= WRITTEN TASK =
Please output the listing below as a numbered list, skipping blank lines and leaving out the pictures.

= Pointing records for text and elements =
################

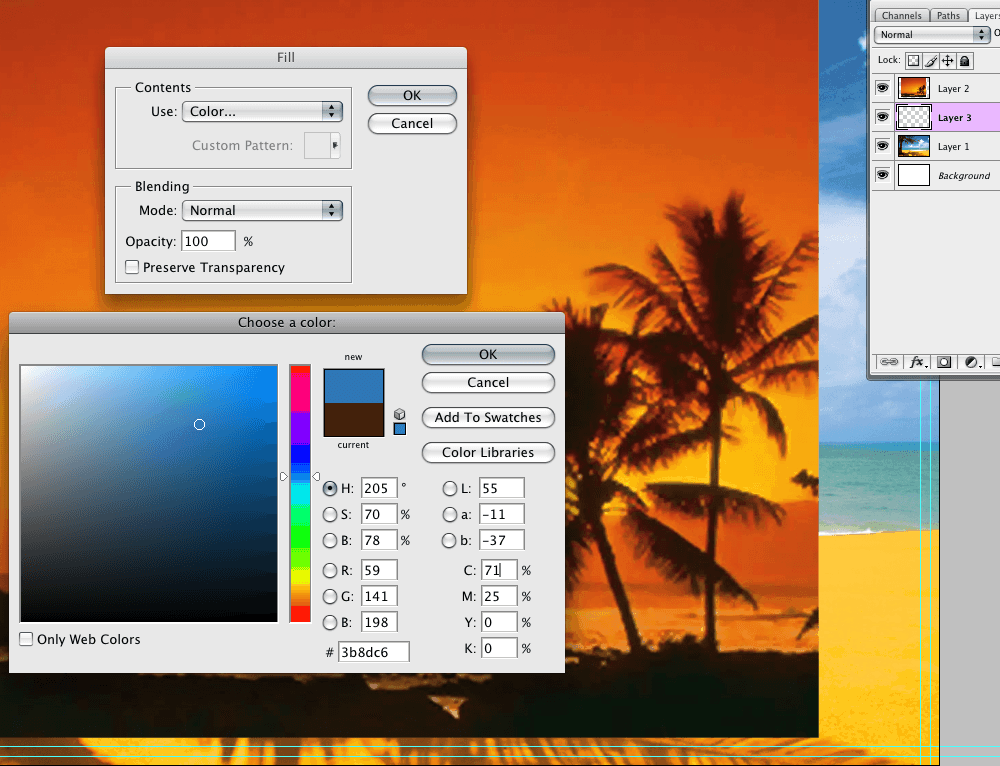The image size is (1000, 766).
Task: Open the Use contents dropdown
Action: [262, 112]
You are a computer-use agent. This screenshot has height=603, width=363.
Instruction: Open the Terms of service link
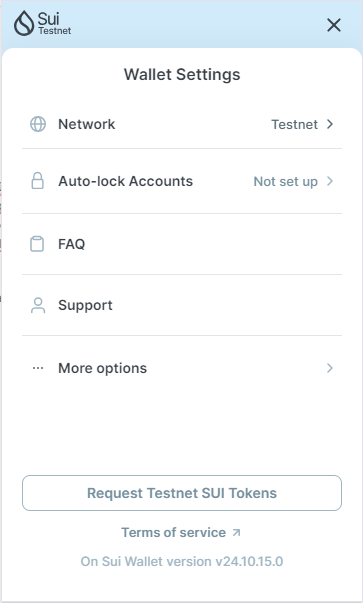(173, 533)
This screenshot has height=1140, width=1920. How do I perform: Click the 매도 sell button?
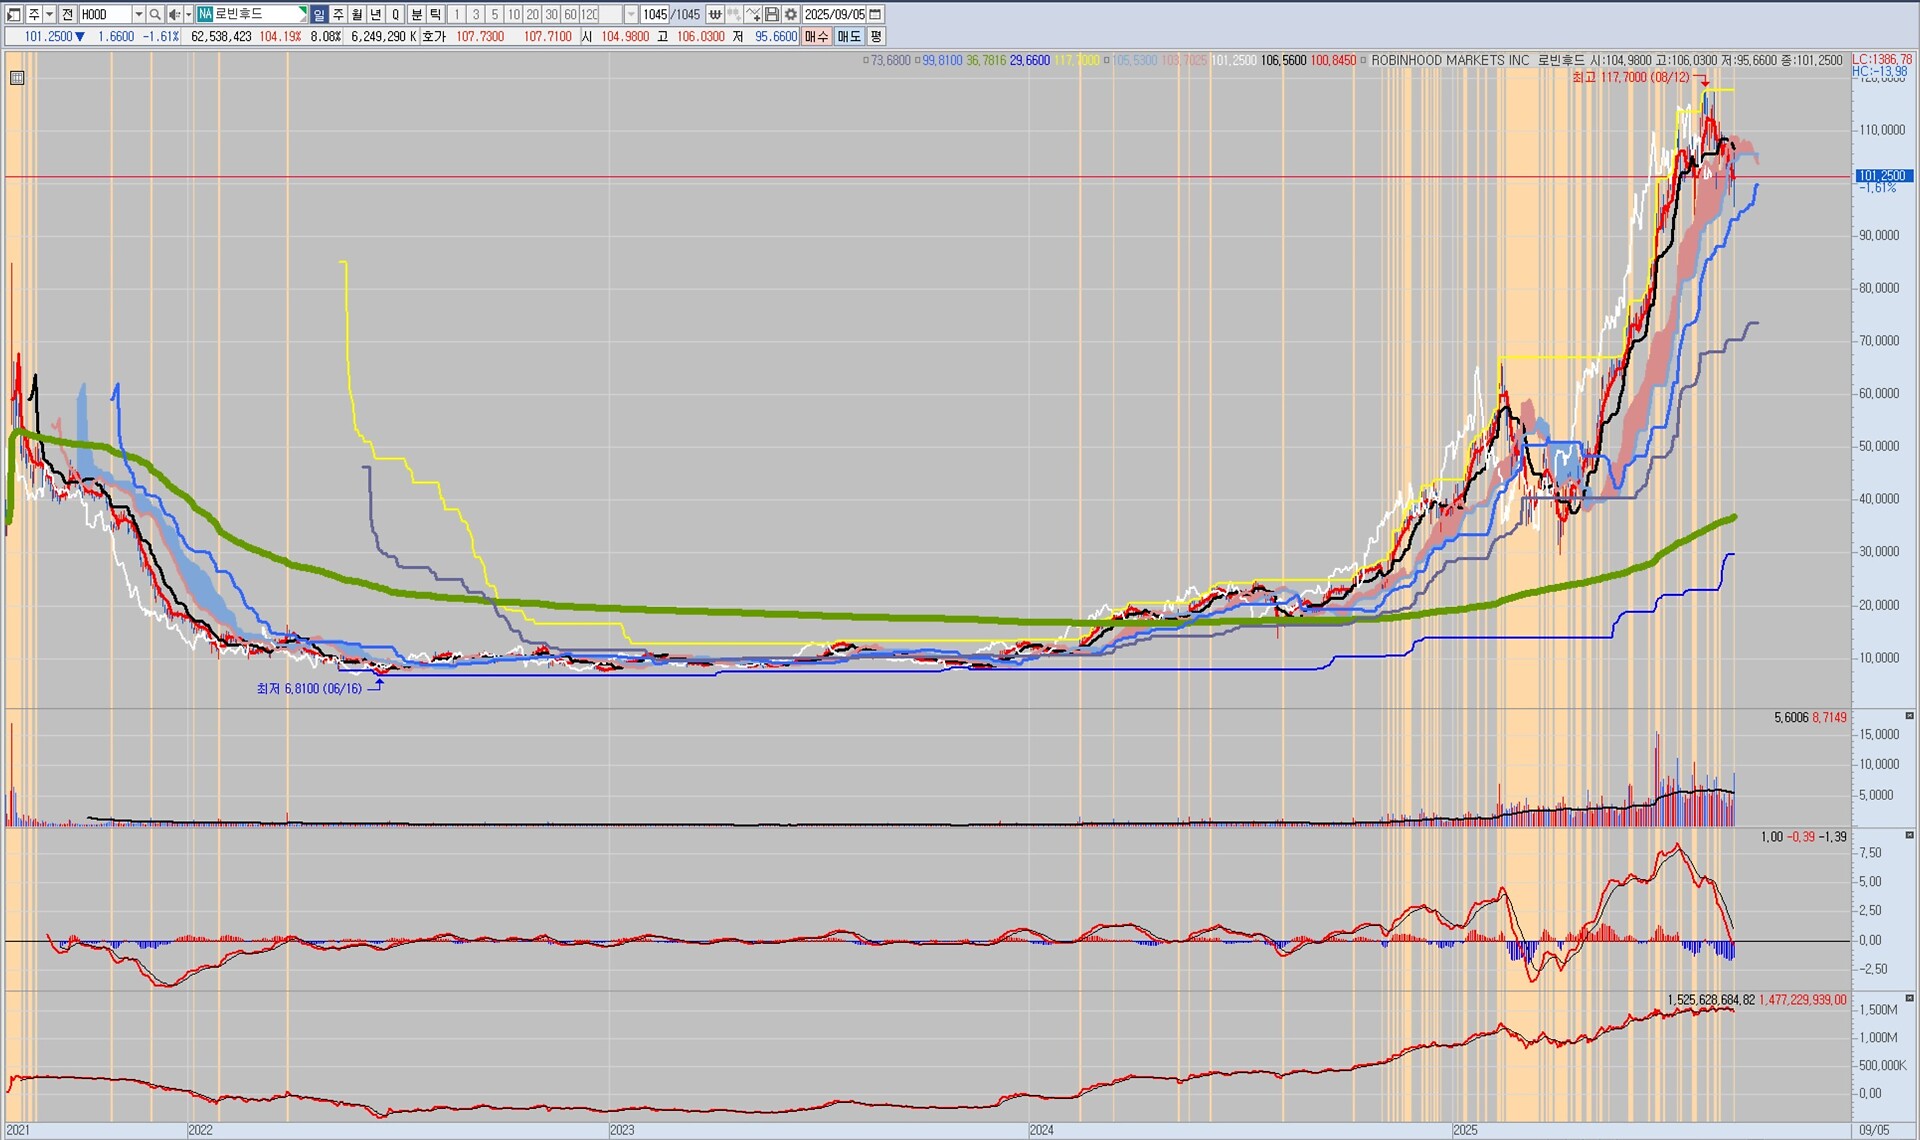coord(849,36)
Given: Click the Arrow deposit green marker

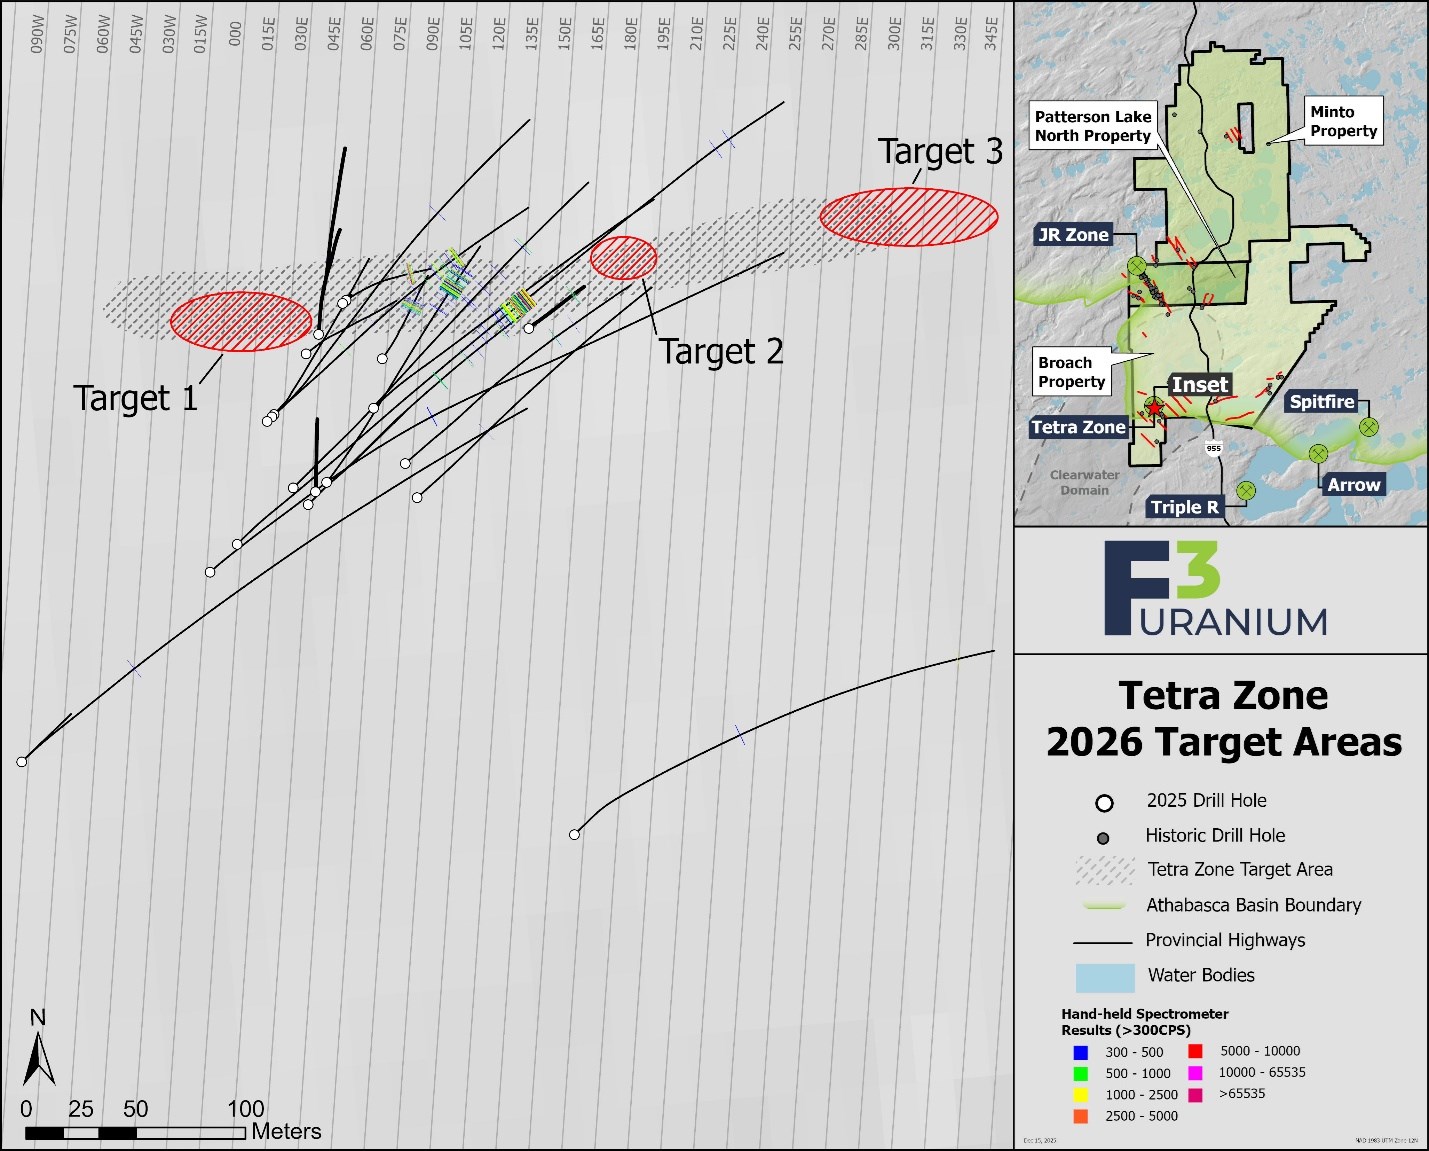Looking at the screenshot, I should pos(1318,453).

################

= FINAL ANSWER =
1. The image size is (1000, 766).
2. Task: Open the Use contents dropdown
3. Action: [262, 112]
4. You are a computer-use agent. This screenshot has height=603, width=363.
5. Instruction: Open the Terms of service link
6. (173, 533)
7. This screenshot has height=1140, width=1920. How do I perform: Click the 매도 sell button?
8. coord(849,36)
9. Given: Click the Arrow deposit green marker
10. Looking at the screenshot, I should pos(1318,453).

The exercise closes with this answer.